== Text shown
2018-03-07 3:45 GMT+01:00 Martin K. Petersen <martin.petersen@xxxxxxxxxx>:
Also, what kind of controller are these disks attached to? The reason
you see these messages is that to the kernel it looks like a legacy disk
device that predates capacities in the TB range. The warnings are logged
because we're surprised to be going down this path based on what the
device has previously told us.

Of course Martin's statement regarding the occurrence holds true.

It does not look like continuously flooding, but rather like a repetition at some not even high frequency. Do you have some user space periodically performing SCSI target or SCSI device rescans?
Each repetition is per drive, i.e. a junk of 5 messages in your case.

[    4.929517] sd 0:0:0:0: [sda] Very big device. Trying to use READ CAPACITY(16).

first occurrence after initial probing

[    4.933893] sd 0:0:0:0: [sda] Very big device. Trying to use READ CAPACITY(16).
[    4.946474] sd 0:0:0:0: [sda] Very big device. Trying to use READ CAPACITY(16).

looks like we go through the code path more than once during initial probing

[   99.057592] sd 0:0:0:0: [sda] Very big device. Trying to use READ CAPACITY(16).

[  409.335119] sd 0:0:0:0: [sda] Very big device. Trying to use READ CAPACITY(16).

[  719.760106] sd 0:0:0:0: [sda] Very big device. Trying to use READ CAPACITY(16).

[ 1018.089562] sd 0:0:0:0: [sda] Very big device. Trying to use READ CAPACITY(16).
====
== Dataset records
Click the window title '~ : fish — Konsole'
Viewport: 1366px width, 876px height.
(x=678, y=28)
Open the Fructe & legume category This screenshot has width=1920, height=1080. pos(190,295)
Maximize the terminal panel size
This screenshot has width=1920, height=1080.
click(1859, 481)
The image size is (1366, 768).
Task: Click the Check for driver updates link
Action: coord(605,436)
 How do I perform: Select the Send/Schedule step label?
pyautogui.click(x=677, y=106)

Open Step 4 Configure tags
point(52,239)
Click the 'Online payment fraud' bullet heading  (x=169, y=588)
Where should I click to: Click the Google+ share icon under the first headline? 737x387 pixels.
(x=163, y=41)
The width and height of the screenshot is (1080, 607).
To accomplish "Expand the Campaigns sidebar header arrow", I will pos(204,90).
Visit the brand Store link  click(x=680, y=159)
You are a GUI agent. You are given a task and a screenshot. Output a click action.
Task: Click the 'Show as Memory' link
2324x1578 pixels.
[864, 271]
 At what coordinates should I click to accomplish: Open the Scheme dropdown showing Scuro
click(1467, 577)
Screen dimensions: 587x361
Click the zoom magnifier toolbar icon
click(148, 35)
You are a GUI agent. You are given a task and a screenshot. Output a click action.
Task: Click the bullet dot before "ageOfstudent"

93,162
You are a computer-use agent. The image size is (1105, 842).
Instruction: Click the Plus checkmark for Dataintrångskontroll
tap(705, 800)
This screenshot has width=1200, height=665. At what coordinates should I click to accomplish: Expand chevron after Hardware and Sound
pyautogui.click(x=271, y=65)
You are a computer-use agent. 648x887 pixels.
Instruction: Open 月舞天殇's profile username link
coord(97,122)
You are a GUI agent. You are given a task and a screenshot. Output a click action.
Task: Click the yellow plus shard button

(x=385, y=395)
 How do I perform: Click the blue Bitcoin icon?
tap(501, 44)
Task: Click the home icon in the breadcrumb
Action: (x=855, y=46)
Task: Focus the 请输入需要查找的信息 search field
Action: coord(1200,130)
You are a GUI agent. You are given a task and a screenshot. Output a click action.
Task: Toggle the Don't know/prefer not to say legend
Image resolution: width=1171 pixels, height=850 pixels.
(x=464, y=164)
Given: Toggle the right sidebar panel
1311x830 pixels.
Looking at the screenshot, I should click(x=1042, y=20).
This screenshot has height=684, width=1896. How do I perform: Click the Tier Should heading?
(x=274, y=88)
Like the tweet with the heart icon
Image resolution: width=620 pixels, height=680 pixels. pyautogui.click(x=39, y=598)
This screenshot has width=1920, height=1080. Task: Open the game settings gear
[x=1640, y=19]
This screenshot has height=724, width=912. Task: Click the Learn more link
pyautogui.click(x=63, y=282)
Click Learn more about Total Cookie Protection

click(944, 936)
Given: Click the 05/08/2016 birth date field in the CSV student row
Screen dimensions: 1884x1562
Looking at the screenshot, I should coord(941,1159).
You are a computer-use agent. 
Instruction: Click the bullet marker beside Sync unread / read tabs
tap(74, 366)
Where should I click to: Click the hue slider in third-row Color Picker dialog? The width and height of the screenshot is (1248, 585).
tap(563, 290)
====
> [The tasks]
A - Decide whether each statement agrees with the disk-warning email, answering yes or no and quoting the words that settle it: (i) The messages look like continuous flooding. (ii) Each repetition happens per drive. (iii) To the kernel, the disks look like a legacy device from before terabyte capacities.
B - Extend the disk-warning email, picking up where it stops.
The listing comes from a different source than the disk-warning email.

> [Results of the exercise]
A -
(i) No: "It does not look like continuously flooding, but rather like a repetition at some not even high frequency."
(ii) Yes: "Each repetition is per drive"
(iii) Yes: "to the kernel it looks like a legacy disk device that predates capacities in the TB range"

B -
[ 1328.086120] sd 0:0:0:0: [sda] Very big device. Trying to use READ CAPACITY(16).

...

but from then on, you only get it roughly once every 300 seconds, i.e. 5 minutes

that's where I suspect user space as trigger, unless there is a kernel feature I'm not aware of doing such sdev rescans

preventing this would be a workaround

assuming the Linux check is correct, the proper fix might be that the device should present itself according to standards such that Linux silently uses READ CAPACITY(16) in the first place

static int sd_try_rc16_first(struct scsi_device *sdp)
{
	if (sdp->host->max_cmd_len < 16)
		return 0;

option

	if (sdp->try_rc_10_first)
		return 0;

option

	if (sdp->scsi_level > SCSI_SPC_2)
		return 1;
	if (scsi_device_protection(sdp))
		return 1;
	return 0;

option

}

just picking one arbitrary option and not being entirely sure that's the code path but you mentioned USB to SATA bridge, it might be related to:

*** drivers/usb/storage/scsiglue.c:
slave_configure[239]           sdev->try_rc_10_first = 1;

		/*
		 * Many devices do not respond properly to READ_CAPACITY_16.
		 * Tell the SCSI layer to try READ_CAPACITY_10 first.
		 * However some USB 3.0 drive enclosures return capacity
		 * modulo 2TB. Those must use READ_CAPACITY_16
		 */
		if (!(us->fflags & US_FL_NEEDS_CAP16))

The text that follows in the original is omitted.